Paradoxe : la plupart viennent de Seine-Maritime, à une heure de voiture de la Manche. Nathalie*, exploitante de vaches allaitantes et en polyculture, par exemple, habite à 3 km de l’or bleu. Marie, 57 ans, en polyculture aussi, en est séparée de 20 km. Henri, salarié dans l’élevage et la transformation laitière, habite vers le pont de Brotonne tout près de ses parents qui ont une ferme. Les jours de repos, il leur donne un coup de main. Jusque-là comme tous les membres du groupe de ce voyage particulier, il n’a jamais pris le temps d’une escapade sur la côte. Il est en vacances pour la première fois de sa vie.

Prendre du bon temps

Des vacances prises avec ses enfants.

Venu avec sa femme et leurs trois enfants, il savoure ces moments de détente avec eux. Rares sont les occasions où ils se retrouvent tous ensemble à prendre du bon temps. Mais il l’avoue, c’est forcé qu’il a cédé à ce besoin de repos. Son corps l’a lâché. Depuis janvier, il est en arrêt maladie à cause de son dos en vrac après des années à le solliciter sans relâche dans des activités marquées par la répétition des gestes, comme le fait de remplir chaque jour un godet désileur de betteraves avec une fourche, de porter des seaux de lait, de manipuler ou couper le bois… Ces tâches, harassantes, sont la cause d’une souffrance qui ne le quitte pas malgré les infiltrations et la prise de cachets destinés à l’endiguer. Après des radios, une IRM, un scanner est programmé dans les prochains jours. En attendant, le rhumatologue l’a averti : il va falloir songer à une reconversion.

La notion de répit

Le répit se définit par la notion de repos. Il s’agit d’une pause, d’un arrêt momentané dans un quotidien personnel et professionnel devenu insupportable pour de tas de raisons : pénibilité au travail, santé en berne, épuisement professionnel, burn-out, événements privés comme un divorce ou la perte d’un être cher. Les motifs ne manquent pour justifier le besoin de coupure et de récupération impératif à un moment donné dans la vie de la personne. Pour ce faire soit celle-ci initie elle-même un processus de repos. Soit elle est aidée par les travailleurs sociaux. C’est le cas pour ce séjour répit mis en place depuis 2016 par la MSA Haute-Normandie après le constat d’une dégradation du contexte socio-économique des agriculteurs, de l’épuisement de ces professionnels du fait de cette détérioration et la détection du besoin pour ces personnes de se retrouver et de prendre leur distance avec le quotidien professionnel.

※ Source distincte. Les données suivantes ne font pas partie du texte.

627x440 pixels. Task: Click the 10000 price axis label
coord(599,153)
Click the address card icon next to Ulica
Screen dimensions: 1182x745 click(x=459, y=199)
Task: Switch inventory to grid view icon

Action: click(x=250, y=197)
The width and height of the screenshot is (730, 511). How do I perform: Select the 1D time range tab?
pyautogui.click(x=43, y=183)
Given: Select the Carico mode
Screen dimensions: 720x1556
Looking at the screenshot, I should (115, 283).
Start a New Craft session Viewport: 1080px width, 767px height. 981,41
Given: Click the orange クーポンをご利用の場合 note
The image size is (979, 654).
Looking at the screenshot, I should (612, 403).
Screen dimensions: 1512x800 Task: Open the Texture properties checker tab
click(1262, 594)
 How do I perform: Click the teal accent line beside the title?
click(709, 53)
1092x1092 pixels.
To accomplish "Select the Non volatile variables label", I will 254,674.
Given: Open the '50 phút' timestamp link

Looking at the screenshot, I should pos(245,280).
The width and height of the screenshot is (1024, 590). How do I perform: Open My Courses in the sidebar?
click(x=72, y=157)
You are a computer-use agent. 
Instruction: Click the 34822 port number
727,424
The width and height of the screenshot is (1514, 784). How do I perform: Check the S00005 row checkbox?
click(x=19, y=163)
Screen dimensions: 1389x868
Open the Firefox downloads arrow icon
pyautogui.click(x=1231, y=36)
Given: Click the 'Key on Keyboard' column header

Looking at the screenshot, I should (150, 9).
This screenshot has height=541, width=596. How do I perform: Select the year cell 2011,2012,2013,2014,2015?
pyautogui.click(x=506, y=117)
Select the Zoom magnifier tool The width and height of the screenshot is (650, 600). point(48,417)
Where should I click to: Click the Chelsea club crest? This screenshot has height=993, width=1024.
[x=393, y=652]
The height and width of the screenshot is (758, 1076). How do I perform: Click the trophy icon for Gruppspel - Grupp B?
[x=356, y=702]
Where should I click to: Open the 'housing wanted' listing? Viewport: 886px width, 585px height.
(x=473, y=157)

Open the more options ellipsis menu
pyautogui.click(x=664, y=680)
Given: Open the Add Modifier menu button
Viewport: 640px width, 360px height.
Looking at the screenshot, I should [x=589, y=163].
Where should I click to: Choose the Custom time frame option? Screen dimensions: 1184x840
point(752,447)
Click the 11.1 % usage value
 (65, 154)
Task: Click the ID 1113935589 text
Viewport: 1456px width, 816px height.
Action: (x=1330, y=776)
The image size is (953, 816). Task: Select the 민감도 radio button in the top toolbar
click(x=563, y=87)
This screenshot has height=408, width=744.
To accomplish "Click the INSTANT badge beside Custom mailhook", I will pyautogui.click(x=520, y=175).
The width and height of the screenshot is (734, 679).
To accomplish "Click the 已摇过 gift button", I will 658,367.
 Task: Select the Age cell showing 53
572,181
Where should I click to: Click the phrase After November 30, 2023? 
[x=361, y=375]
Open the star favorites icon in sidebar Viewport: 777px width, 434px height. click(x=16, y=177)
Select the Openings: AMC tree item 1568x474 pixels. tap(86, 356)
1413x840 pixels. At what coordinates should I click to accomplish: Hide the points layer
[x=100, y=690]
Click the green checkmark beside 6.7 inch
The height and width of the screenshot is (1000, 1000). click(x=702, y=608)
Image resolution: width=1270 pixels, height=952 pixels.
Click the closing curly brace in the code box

Les cinq jours du séjour ont été l’occasion de partager un moment en famille, de mener des activités en groupe, de suivre des activités sportives proposées par le village vacances AVMA Sweet home ou de visiter la ville de Cabourg. L’environnement, les activités libres ou collectives sollicitent l’attention imposant de nouvelles situations qui tranchent avec la routine. Les personnes font le vide en étant invités à le faire par la puissante du lieu qui les arrime à de nouveaux rendez-vous et par la force du groupe, source de nouvelles interactions.
La MSA propose aussi des séjours répits pour les aidants : découvrez nos reportages sur ce type de bulle d’air salutaire.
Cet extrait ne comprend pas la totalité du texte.